--- START OF Data shown ---

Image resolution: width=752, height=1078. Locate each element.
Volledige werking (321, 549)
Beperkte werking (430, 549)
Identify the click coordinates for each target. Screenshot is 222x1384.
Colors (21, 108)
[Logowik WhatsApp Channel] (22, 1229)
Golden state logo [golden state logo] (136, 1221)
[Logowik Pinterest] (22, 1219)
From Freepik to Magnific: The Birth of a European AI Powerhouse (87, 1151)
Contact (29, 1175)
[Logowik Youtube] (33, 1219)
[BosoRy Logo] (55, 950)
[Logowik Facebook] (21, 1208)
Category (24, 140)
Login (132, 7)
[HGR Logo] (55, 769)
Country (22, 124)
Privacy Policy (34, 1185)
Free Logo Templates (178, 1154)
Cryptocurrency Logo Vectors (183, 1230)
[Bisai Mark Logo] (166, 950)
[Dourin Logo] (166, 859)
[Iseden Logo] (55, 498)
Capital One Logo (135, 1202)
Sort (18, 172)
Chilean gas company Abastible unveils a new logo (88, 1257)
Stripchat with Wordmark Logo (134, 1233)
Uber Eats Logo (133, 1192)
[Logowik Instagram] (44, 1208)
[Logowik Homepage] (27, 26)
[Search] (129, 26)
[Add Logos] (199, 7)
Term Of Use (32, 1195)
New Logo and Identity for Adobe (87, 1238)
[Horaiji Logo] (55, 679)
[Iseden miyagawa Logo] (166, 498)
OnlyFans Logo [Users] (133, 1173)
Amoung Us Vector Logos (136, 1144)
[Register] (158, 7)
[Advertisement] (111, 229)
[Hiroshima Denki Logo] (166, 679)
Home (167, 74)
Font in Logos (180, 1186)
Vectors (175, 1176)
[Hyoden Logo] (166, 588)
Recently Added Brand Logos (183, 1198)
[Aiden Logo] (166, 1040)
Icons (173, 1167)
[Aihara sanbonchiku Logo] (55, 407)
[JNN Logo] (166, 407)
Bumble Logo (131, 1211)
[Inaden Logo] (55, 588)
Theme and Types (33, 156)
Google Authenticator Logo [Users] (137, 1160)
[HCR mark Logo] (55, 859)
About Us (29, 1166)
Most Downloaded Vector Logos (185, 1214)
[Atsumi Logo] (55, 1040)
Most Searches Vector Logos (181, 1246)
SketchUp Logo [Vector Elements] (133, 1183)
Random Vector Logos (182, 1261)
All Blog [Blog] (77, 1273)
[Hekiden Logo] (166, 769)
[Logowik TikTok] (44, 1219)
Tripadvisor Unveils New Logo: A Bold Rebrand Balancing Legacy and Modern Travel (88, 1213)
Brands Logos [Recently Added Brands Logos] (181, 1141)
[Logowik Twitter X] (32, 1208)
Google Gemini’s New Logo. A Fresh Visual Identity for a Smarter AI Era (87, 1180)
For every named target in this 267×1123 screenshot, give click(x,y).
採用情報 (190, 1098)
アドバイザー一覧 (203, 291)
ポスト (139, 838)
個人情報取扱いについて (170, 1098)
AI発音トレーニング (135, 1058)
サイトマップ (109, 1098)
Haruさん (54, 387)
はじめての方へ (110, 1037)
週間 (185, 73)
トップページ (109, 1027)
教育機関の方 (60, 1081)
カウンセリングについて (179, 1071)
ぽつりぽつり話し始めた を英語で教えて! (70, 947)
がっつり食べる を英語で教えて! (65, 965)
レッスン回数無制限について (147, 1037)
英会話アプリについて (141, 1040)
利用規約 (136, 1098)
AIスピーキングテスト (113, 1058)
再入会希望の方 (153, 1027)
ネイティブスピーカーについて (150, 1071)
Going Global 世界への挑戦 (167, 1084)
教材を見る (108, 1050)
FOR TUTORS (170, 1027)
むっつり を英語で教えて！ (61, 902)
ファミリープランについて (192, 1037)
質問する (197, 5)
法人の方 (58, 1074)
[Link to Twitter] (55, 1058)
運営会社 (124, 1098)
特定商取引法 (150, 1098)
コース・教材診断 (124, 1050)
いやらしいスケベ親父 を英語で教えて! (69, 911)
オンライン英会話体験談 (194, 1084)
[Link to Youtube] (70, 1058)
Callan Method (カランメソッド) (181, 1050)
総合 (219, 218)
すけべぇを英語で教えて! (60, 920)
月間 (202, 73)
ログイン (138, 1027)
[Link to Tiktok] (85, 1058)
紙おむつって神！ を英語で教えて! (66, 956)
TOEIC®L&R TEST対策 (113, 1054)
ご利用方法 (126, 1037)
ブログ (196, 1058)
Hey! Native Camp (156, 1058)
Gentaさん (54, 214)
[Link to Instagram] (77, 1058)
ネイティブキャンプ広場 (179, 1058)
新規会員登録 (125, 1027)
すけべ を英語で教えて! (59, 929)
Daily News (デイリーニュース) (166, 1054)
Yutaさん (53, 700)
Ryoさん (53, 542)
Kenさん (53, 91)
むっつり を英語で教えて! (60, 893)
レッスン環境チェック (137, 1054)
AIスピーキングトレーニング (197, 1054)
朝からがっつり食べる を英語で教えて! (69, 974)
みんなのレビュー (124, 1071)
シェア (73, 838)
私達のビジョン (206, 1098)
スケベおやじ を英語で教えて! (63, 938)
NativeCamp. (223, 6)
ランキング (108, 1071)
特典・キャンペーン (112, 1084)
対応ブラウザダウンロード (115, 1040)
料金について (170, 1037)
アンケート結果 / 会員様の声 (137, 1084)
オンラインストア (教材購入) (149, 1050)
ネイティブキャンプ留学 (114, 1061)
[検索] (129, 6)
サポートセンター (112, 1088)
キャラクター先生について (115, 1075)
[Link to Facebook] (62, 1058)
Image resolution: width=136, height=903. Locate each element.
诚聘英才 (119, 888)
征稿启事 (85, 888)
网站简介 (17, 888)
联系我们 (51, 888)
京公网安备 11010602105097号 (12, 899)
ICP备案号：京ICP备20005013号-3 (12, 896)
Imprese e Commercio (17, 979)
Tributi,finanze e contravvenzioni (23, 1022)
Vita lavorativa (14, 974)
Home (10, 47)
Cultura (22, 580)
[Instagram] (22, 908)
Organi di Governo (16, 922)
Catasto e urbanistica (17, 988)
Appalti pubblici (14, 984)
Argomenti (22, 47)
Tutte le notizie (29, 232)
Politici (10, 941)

--- END OF Data shown ---

Work to complete → Change every instance of "Image resolution" in the material above to "Screen size" and leave everything else untouched.

Full solution →
Screen size: width=752, height=1078. Locate each element.
Volledige werking (321, 549)
Beperkte werking (430, 549)
Identify the click coordinates for each target. Screenshot is 222x1384.
Colors (21, 108)
[Logowik WhatsApp Channel] (22, 1229)
Golden state logo [golden state logo] (136, 1221)
[Logowik Pinterest] (22, 1219)
From Freepik to Magnific: The Birth of a European AI Powerhouse (87, 1151)
Contact (29, 1175)
[Logowik Youtube] (33, 1219)
[BosoRy Logo] (55, 950)
[Logowik Facebook] (21, 1208)
Category (24, 140)
Login (132, 7)
[HGR Logo] (55, 769)
Country (22, 124)
Privacy Policy (34, 1185)
Free Logo Templates (178, 1154)
Cryptocurrency Logo Vectors (183, 1230)
[Bisai Mark Logo] (166, 950)
[Dourin Logo] (166, 859)
[Iseden Logo] (55, 498)
Capital One Logo (135, 1202)
Sort (18, 172)
Chilean gas company Abastible unveils a new logo (88, 1257)
Stripchat with Wordmark Logo (134, 1233)
Uber Eats Logo (133, 1192)
[Logowik Instagram] (44, 1208)
[Logowik Homepage] (27, 26)
[Search] (129, 26)
[Add Logos] (199, 7)
Term Of Use (32, 1195)
New Logo and Identity for Adobe (87, 1238)
[Horaiji Logo] (55, 679)
[Iseden miyagawa Logo] (166, 498)
OnlyFans Logo [Users] (133, 1173)
Amoung Us Vector Logos (136, 1144)
[Register] (158, 7)
[Advertisement] (111, 229)
[Hiroshima Denki Logo] (166, 679)
Home (167, 74)
Font in Logos (180, 1186)
Vectors (175, 1176)
[Hyoden Logo] (166, 588)
Recently Added Brand Logos (183, 1198)
[Aiden Logo] (166, 1040)
Icons (173, 1167)
[Aihara sanbonchiku Logo] (55, 407)
[JNN Logo] (166, 407)
Bumble Logo (131, 1211)
[Inaden Logo] (55, 588)
Theme and Types (33, 156)
Google Authenticator Logo [Users] (137, 1160)
[HCR mark Logo] (55, 859)
About Us (29, 1166)
Most Downloaded Vector Logos (185, 1214)
[Atsumi Logo] (55, 1040)
Most Searches Vector Logos (181, 1246)
SketchUp Logo [Vector Elements] (133, 1183)
Random Vector Logos (182, 1261)
All Blog [Blog] (77, 1273)
[Hekiden Logo] (166, 769)
[Logowik TikTok] (44, 1219)
Tripadvisor Unveils New Logo: A Bold Rebrand Balancing Legacy and Modern Travel (88, 1213)
Brands Logos [Recently Added Brands Logos] (181, 1141)
[Logowik Twitter X] (32, 1208)
Google Gemini’s New Logo. A Fresh Visual Identity for a Smarter AI Era (87, 1180)
For every named target in this 267×1123 screenshot, give click(x,y).
採用情報 (190, 1098)
アドバイザー一覧 (203, 291)
ポスト (139, 838)
個人情報取扱いについて (170, 1098)
AI発音トレーニング (135, 1058)
サイトマップ (109, 1098)
Haruさん (54, 387)
はじめての方へ (110, 1037)
週間 (185, 73)
トップページ (109, 1027)
教育機関の方 (60, 1081)
カウンセリングについて (179, 1071)
ぽつりぽつり話し始めた を英語で教えて! (70, 947)
がっつり食べる を英語で教えて! (65, 965)
レッスン回数無制限について (147, 1037)
英会話アプリについて (141, 1040)
利用規約 (136, 1098)
AIスピーキングテスト (113, 1058)
再入会希望の方 (153, 1027)
ネイティブスピーカーについて (150, 1071)
Going Global 世界への挑戦 (167, 1084)
教材を見る (108, 1050)
FOR TUTORS (170, 1027)
むっつり を英語で教えて！ (61, 902)
ファミリープランについて (192, 1037)
質問する (197, 5)
法人の方 (58, 1074)
[Link to Twitter] (55, 1058)
運営会社 (124, 1098)
特定商取引法 (150, 1098)
コース・教材診断 (124, 1050)
いやらしいスケベ親父 を英語で教えて! (69, 911)
オンライン英会話体験談 (194, 1084)
[Link to Youtube] (70, 1058)
Callan Method (カランメソッド) (181, 1050)
総合 (219, 218)
すけべぇを英語で教えて! (60, 920)
月間 (202, 73)
ログイン (138, 1027)
[Link to Tiktok] (85, 1058)
紙おむつって神！ を英語で教えて! (66, 956)
TOEIC®L&R TEST対策 (113, 1054)
ご利用方法 (126, 1037)
ブログ (196, 1058)
Hey! Native Camp (156, 1058)
Gentaさん (54, 214)
[Link to Instagram] (77, 1058)
ネイティブキャンプ広場 (179, 1058)
新規会員登録 (125, 1027)
すけべ を英語で教えて! (59, 929)
Daily News (デイリーニュース) (166, 1054)
Yutaさん (53, 700)
Ryoさん (53, 542)
Kenさん (53, 91)
むっつり を英語で教えて! (60, 893)
レッスン環境チェック (137, 1054)
AIスピーキングトレーニング (197, 1054)
朝からがっつり食べる を英語で教えて! (69, 974)
みんなのレビュー (124, 1071)
シェア (73, 838)
私達のビジョン (206, 1098)
スケベおやじ を英語で教えて! (63, 938)
NativeCamp. (223, 6)
ランキング (108, 1071)
特典・キャンペーン (112, 1084)
対応ブラウザダウンロード (115, 1040)
料金について (170, 1037)
アンケート結果 / 会員様の声 (137, 1084)
オンラインストア (教材購入) (149, 1050)
ネイティブキャンプ留学 (114, 1061)
[検索] (129, 6)
サポートセンター (112, 1088)
キャラクター先生について (115, 1075)
[Link to Facebook] (62, 1058)
Screen size: width=136, height=903. Locate each element.
诚聘英才 (119, 888)
征稿启事 (85, 888)
网站简介 (17, 888)
联系我们 (51, 888)
京公网安备 11010602105097号 (12, 899)
ICP备案号：京ICP备20005013号-3 (12, 896)
Imprese e Commercio (17, 979)
Tributi,finanze e contravvenzioni (23, 1022)
Vita lavorativa (14, 974)
Home (10, 47)
Cultura (22, 580)
[Instagram] (22, 908)
Organi di Governo (16, 922)
Catasto e urbanistica (17, 988)
Appalti pubblici (14, 984)
Argomenti (22, 47)
Tutte le notizie (29, 232)
Politici (10, 941)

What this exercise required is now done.